Bruno's doctrine of sympathies involves that the bonding agents change over time: “But it would follow from this opinion that bonding powers are continually changed and altered as forms, circumstances, and natures are altered, for young man does not bind the same things which he bound as boy, and a woman does not bind the same thing which she bound as a girl” (Bruno, 147). Bonds or sympathies change and alter due to “form,” “circumstances,” and “natures.” Bruno’s doctrine sympathies are relative to changing “forms, circumstances, and natures of things which are bound together, which means that links between things are not as fixed and permanent. Instead, these bonds and links move in their rotation around the universal datum relative to changeable forms, circumstances, and natures: “that the same thing bonds contraries in the same way. Bonding agents which pertain to the same type of bonding seem confusing, and in a sense even contradictory, when one considers the contrasting efftecs and circumstances of the bonds” (Bruno, 148).

Just as physical attraction between man and woman can cause contraries, so the attractions between a celestial body and terrestrial body cause contraries. The sun, for examples empowers the putrefying basil to generate serpents. The sun’s bond between the herb basil has two contrary forces: putrefaction and generation. In fact, Porta’s examples of celestial bodies of the sun and the moon causing putrefaction and generation are examples of Bruno’s doctrine that sympathies between things can cause opposites, because putrefaction is an opposite process than generation. Porta’s examples also conform to Bruno’s threefold criteria of opposites: form, circumstance, and natures. The form, circumstance, and nature of the Herb Basil has changed enough by the Sun for the generation of snakes, which have different form, circumstance, and nature than the Basil.

The Neo-Platonist believe that “that which binds is a form of the thing, and crosses over from the thing to the mind, even though it does not leave the object” (Bruno, 150). At the outset of Essays on Magic, Bruno maintains such Neo-Platonic belief because of his acceptance of Ficino's second Hermetic root: that compound bodies are not bound by their material body, but by their soul or spirit distinct from their bodies. Accordingly, Bruno is either contradicting himself, or changing his view, or modifying his belief. On my view, Bruno is modifying his view, insofar as a sympathy or bond between two things is more than the form of a superior influencing an inferior, but “the complete nature of a bond is to be found not just in the object itself, but also in another equally important place, i.e.., in the one who is bound” (Bruno, 151).

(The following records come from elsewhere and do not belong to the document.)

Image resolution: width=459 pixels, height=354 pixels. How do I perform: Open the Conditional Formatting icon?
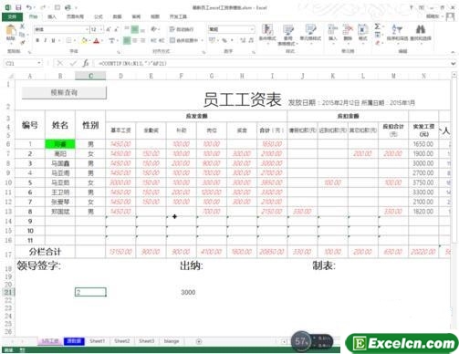click(267, 29)
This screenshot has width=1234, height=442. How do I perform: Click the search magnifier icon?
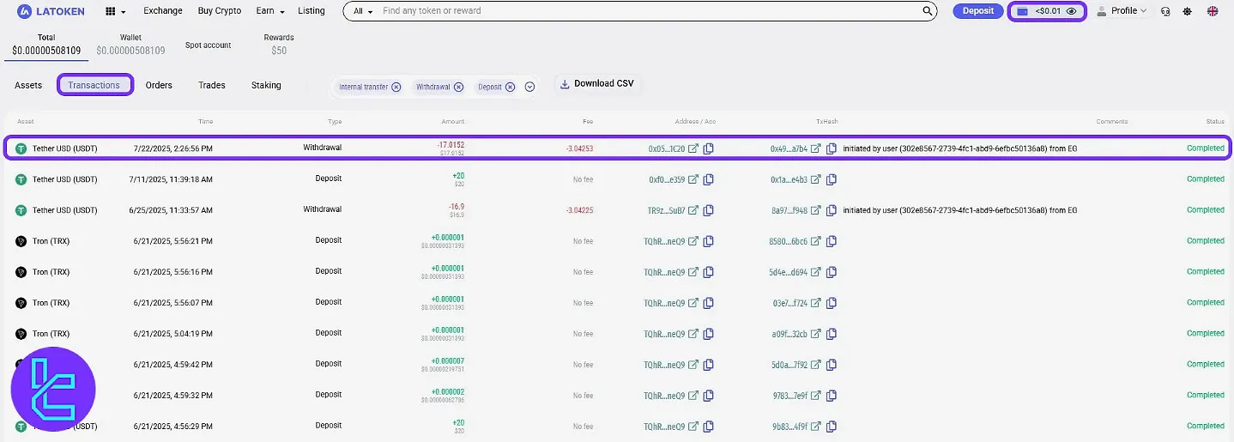pyautogui.click(x=928, y=11)
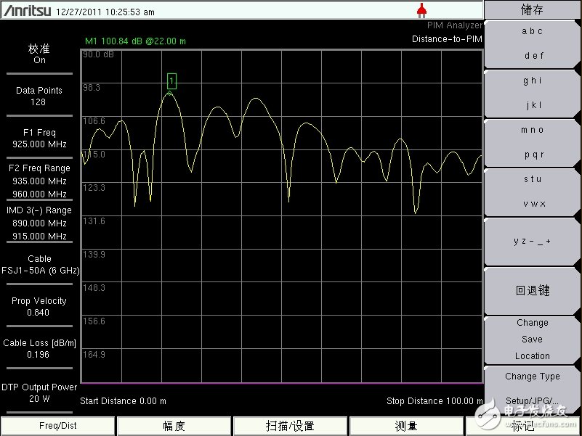582x436 pixels.
Task: Select the F1 Freq 925.000 MHz field
Action: [39, 139]
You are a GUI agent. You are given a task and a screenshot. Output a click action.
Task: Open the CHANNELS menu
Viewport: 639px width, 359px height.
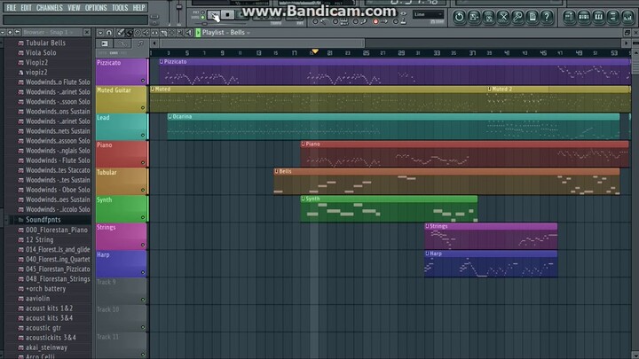click(49, 7)
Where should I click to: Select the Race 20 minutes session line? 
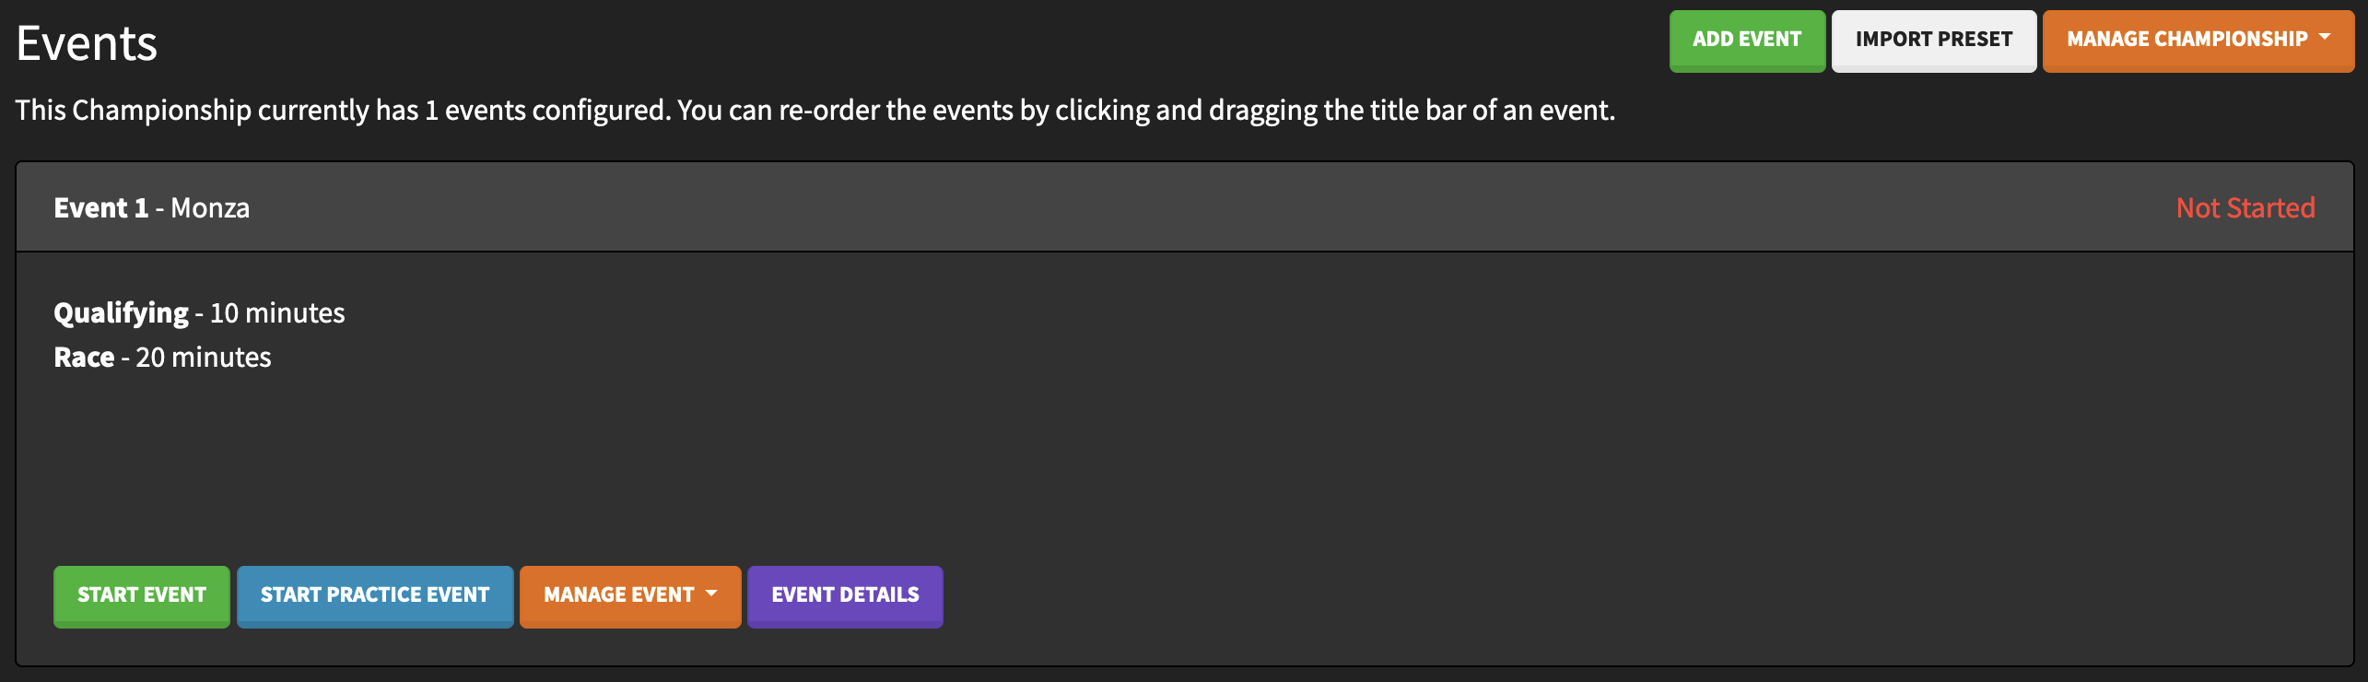(162, 358)
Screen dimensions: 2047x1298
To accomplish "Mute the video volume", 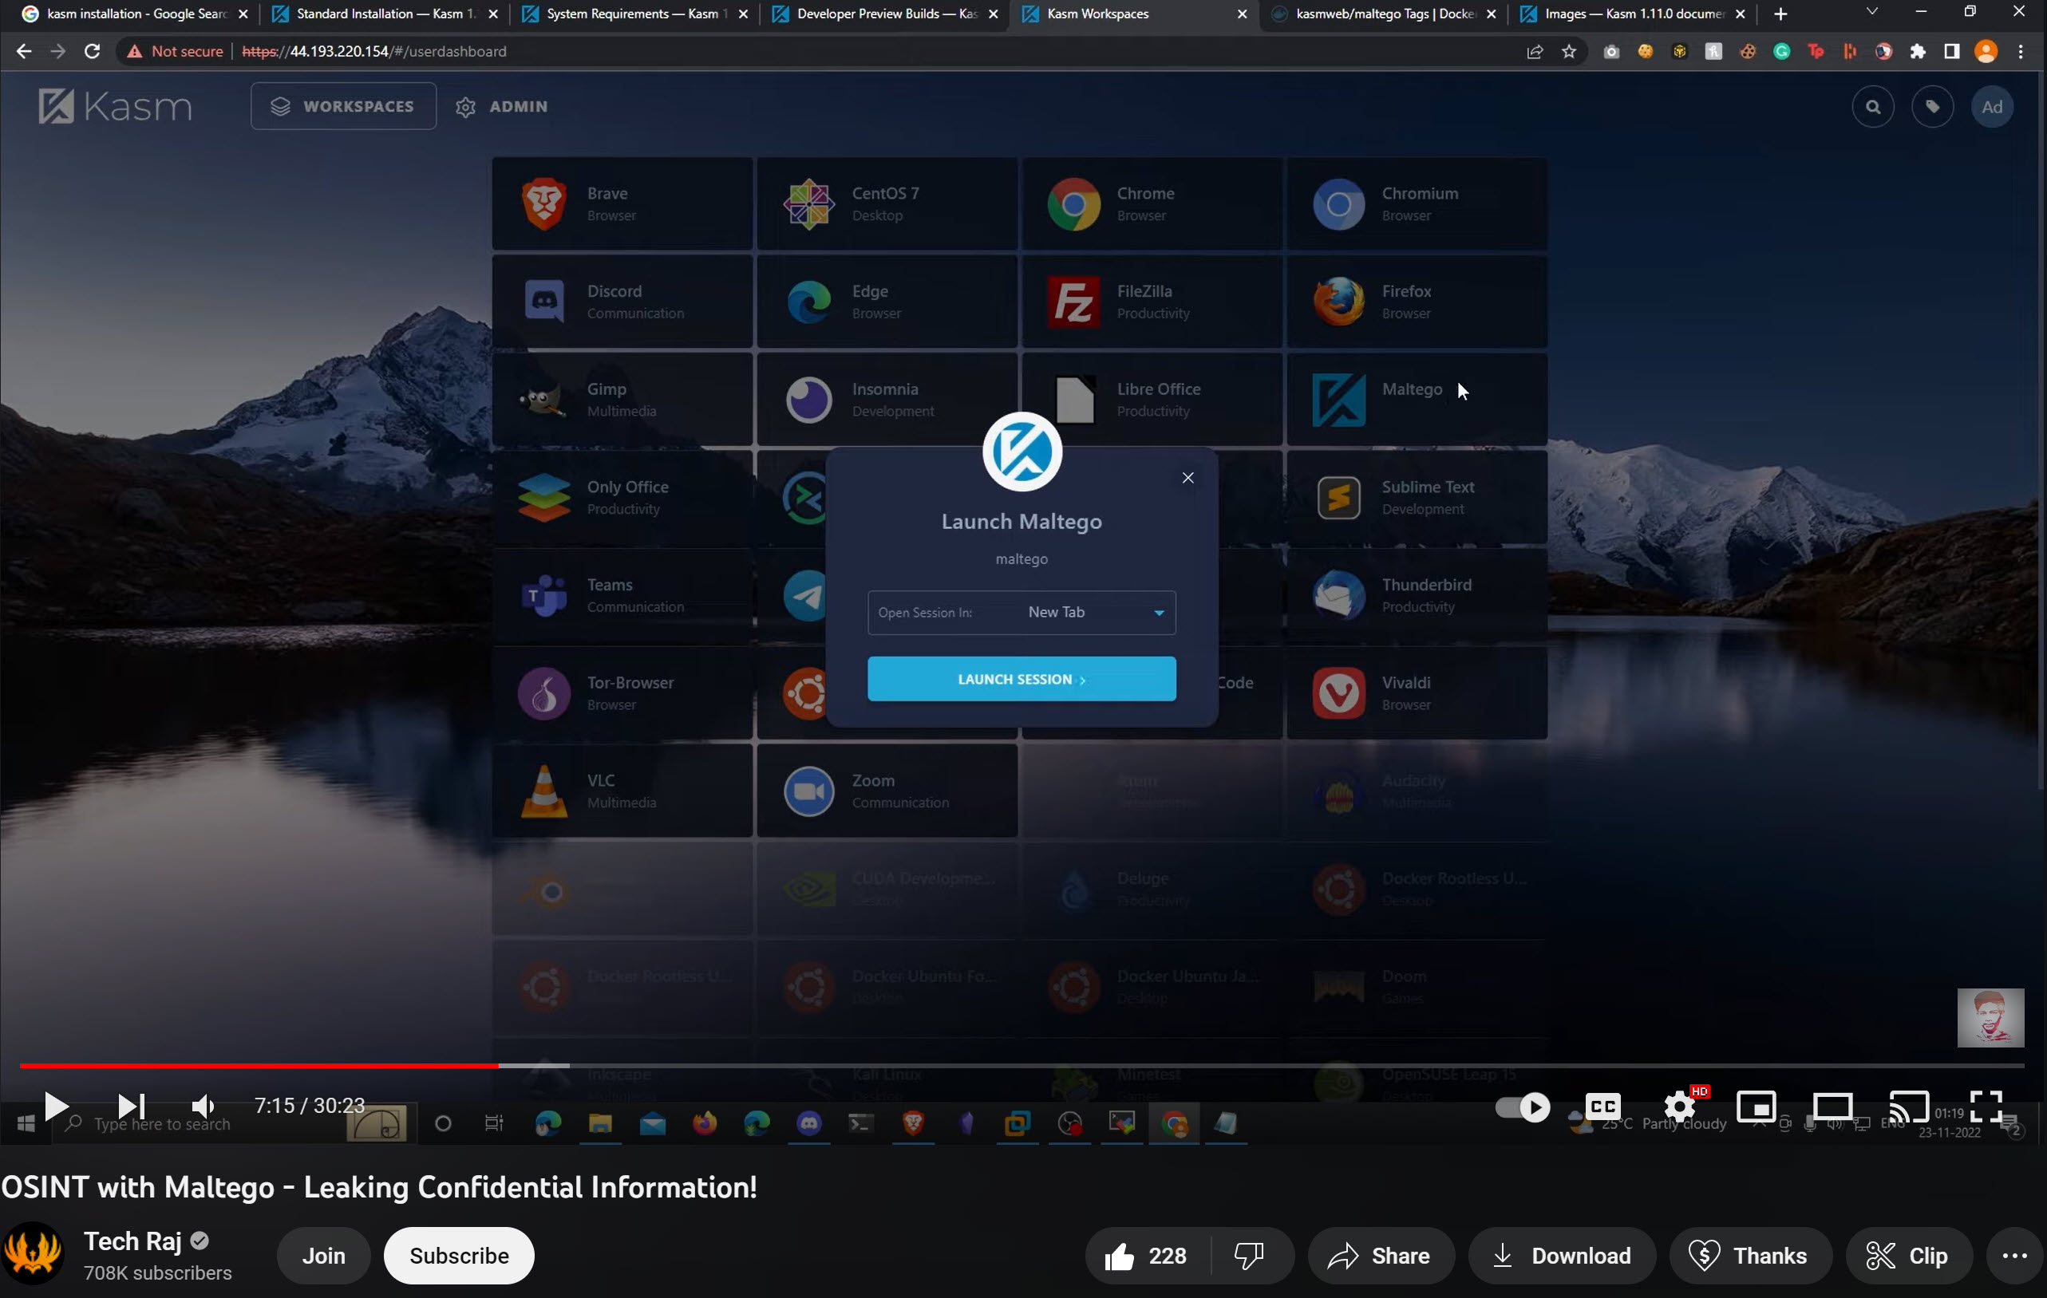I will coord(202,1106).
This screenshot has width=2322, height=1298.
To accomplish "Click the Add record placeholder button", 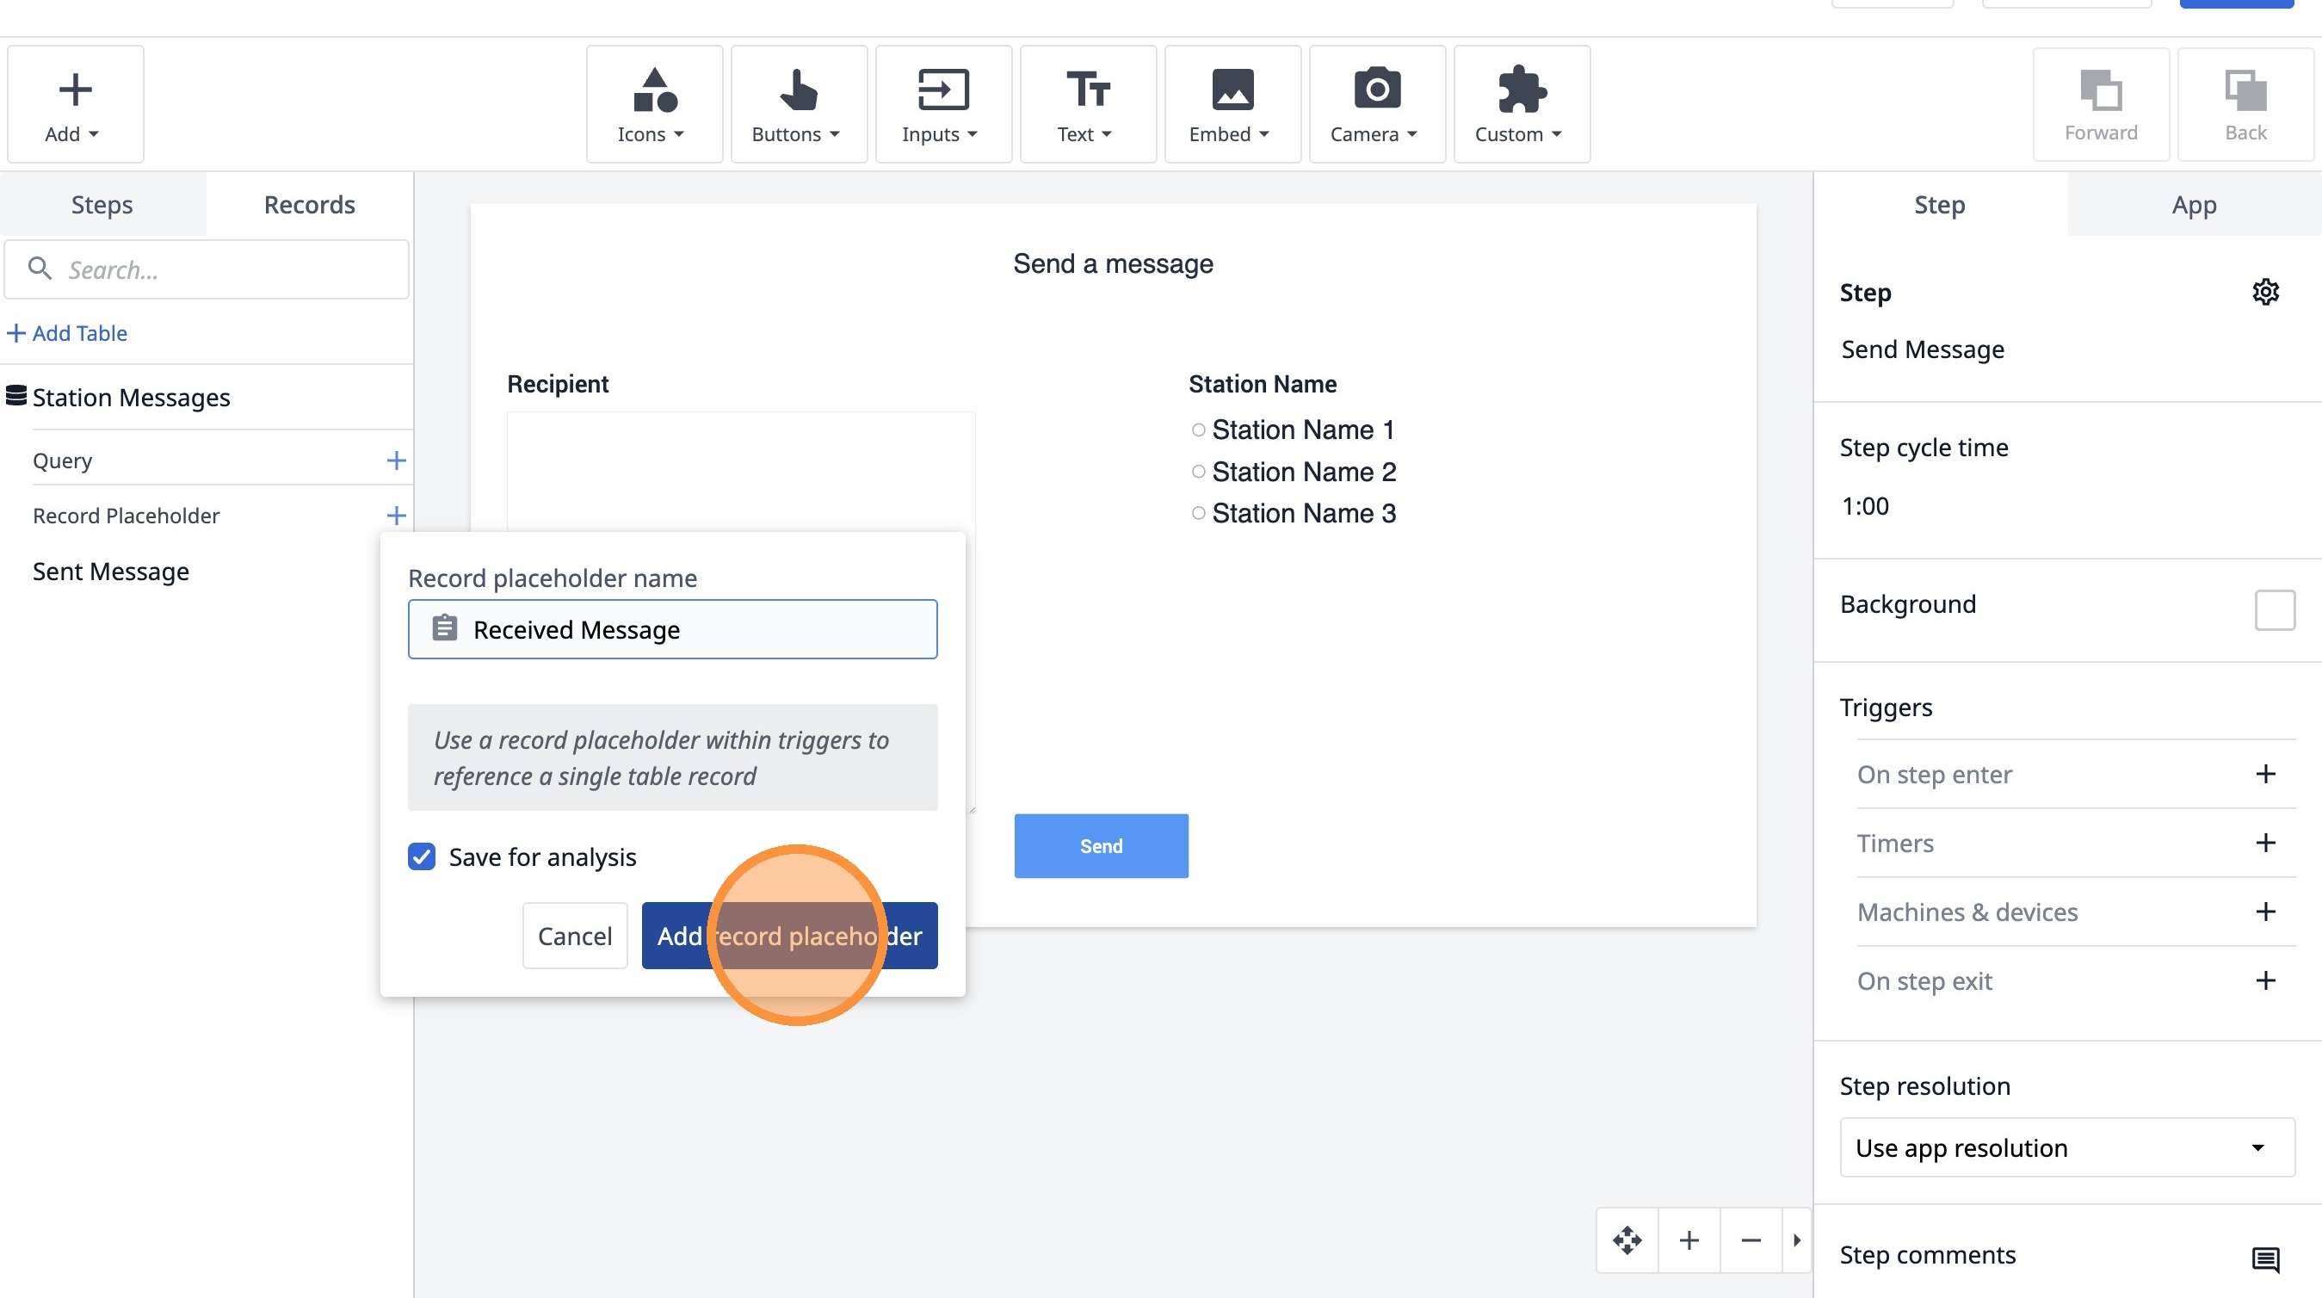I will tap(789, 936).
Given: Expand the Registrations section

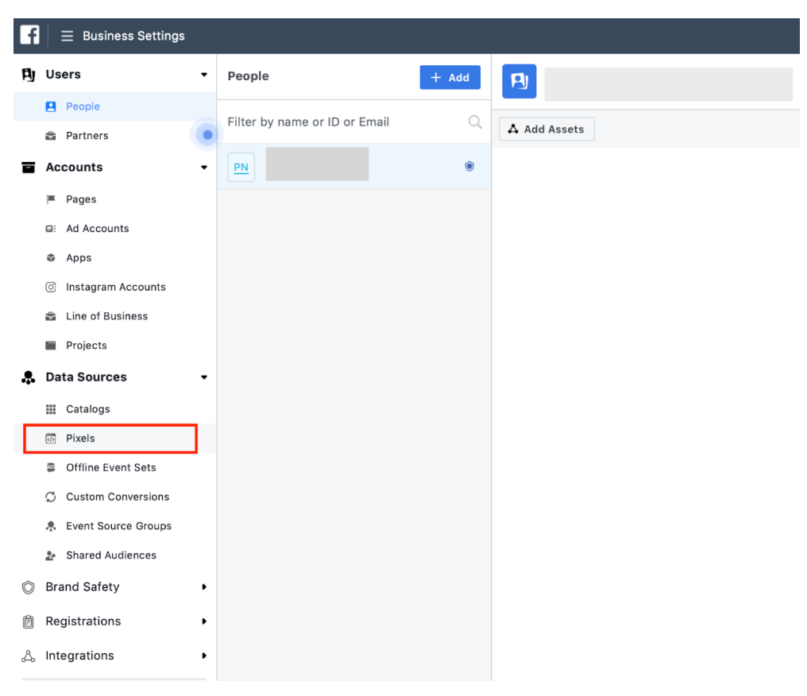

If a sympathy has a two way influence between the object and the binder, then order, measure, and type would play essential role, because the sympathy would need more than form, because the governance of the binder would need an order, measure, and type, because the sympathy with the object would mean as much to the object as to the binder. If the Sun binds gold, plants, fire, etc, and if these objects also affect the Sun, then the Sun must not bind anything outside of its proper order, measure, and type. The Sun, for example, could not have an influence upon water, because water is the negation of the sun’s qualities: light and heat. The reciprocal dimension of a sympathy between the binder and that which is bound requires more than the Platonic concept of form, but requires type, measure, and order.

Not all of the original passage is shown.